Когда Пинки проснулась, в доме было тихо. Тихо и очень ярко, из-за ослепительного света, льющегося сквозь занавешенные окна. Кобылка с любопытством подбежала к окну и раздвинула занавески.
Весь мир снаружи был белым. Замёрзшее за ночь стекло скрывало остальное.
Она сбежала по лестнице и выскочила за дверь. Её сестра сидела на крыльце, тёмное пятно на фоне ослепительно белого сияния. Пинки крепко зажмурилась, пока через несколько мгновений глаза не притерпелись и она не смогла снова их открыть.
Крупные хлопья снега в полной тишине падали с неба. Они усеивали шёрстку Инки и заполняли воздух туманной дымкой. Горы вдали казались смутными белыми силуэтами. Ветер пах льдом. Земля была…

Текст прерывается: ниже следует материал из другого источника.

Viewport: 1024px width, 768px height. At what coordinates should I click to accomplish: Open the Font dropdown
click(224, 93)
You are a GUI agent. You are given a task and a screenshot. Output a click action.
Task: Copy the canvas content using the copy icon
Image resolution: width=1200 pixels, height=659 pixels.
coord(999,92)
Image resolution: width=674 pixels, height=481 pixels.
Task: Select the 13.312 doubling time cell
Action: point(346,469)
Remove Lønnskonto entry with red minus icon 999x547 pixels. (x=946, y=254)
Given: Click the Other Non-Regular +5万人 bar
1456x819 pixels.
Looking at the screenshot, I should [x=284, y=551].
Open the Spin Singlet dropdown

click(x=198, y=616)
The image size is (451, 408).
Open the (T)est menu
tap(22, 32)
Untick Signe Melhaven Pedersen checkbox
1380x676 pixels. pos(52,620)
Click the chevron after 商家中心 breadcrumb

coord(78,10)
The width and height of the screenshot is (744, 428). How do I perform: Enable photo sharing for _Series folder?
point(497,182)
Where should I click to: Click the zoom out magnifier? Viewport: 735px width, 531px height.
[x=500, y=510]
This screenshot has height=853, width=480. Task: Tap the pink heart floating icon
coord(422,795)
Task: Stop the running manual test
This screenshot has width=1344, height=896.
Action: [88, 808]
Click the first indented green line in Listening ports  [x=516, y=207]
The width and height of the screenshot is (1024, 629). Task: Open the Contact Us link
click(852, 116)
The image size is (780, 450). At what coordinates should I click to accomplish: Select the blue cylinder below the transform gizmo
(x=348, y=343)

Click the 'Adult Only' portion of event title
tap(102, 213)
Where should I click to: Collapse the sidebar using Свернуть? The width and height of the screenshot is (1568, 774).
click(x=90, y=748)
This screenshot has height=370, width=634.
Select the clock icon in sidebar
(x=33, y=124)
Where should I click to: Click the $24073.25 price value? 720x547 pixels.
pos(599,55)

А земли-то и не было. Все камни, галька, вся голая и уродливая серая поверхность, всё исчезло, сменившись толстым и пушистым снежным одеялом. Весь мир превратился во что-то странное, что-то незнакомое.
Что-то чудесное.
Она спустилась с крыльца и по щиколотки утонула в снегу. Он тихо хрустнул под её копытами, и это был самый громкий звук, который она слышала с тех пор, как проснулась.
— Он холодный, — пробормотала кобылка.
— А ты чего ждала, глупышка? — спросила Инки. Снега на своей шёрстке и гриве она словно не замечала. — Конечно холодный.
Пинки пошевелила снег копытом, и у неё получился небольшой холмик. На него падали новые снежинки, образуя странные узоры, которые затем медленно таяли и возникали новые. Она снова осмотрелась и увидела ставший совсем чужим мир.
— Всё так необычно, — сказала она. — Словно ферма исчезла как и не бывало.
Прошло несколько минут, прежде чем Инки наконец ответила.
— Знаю. Это прекрасно.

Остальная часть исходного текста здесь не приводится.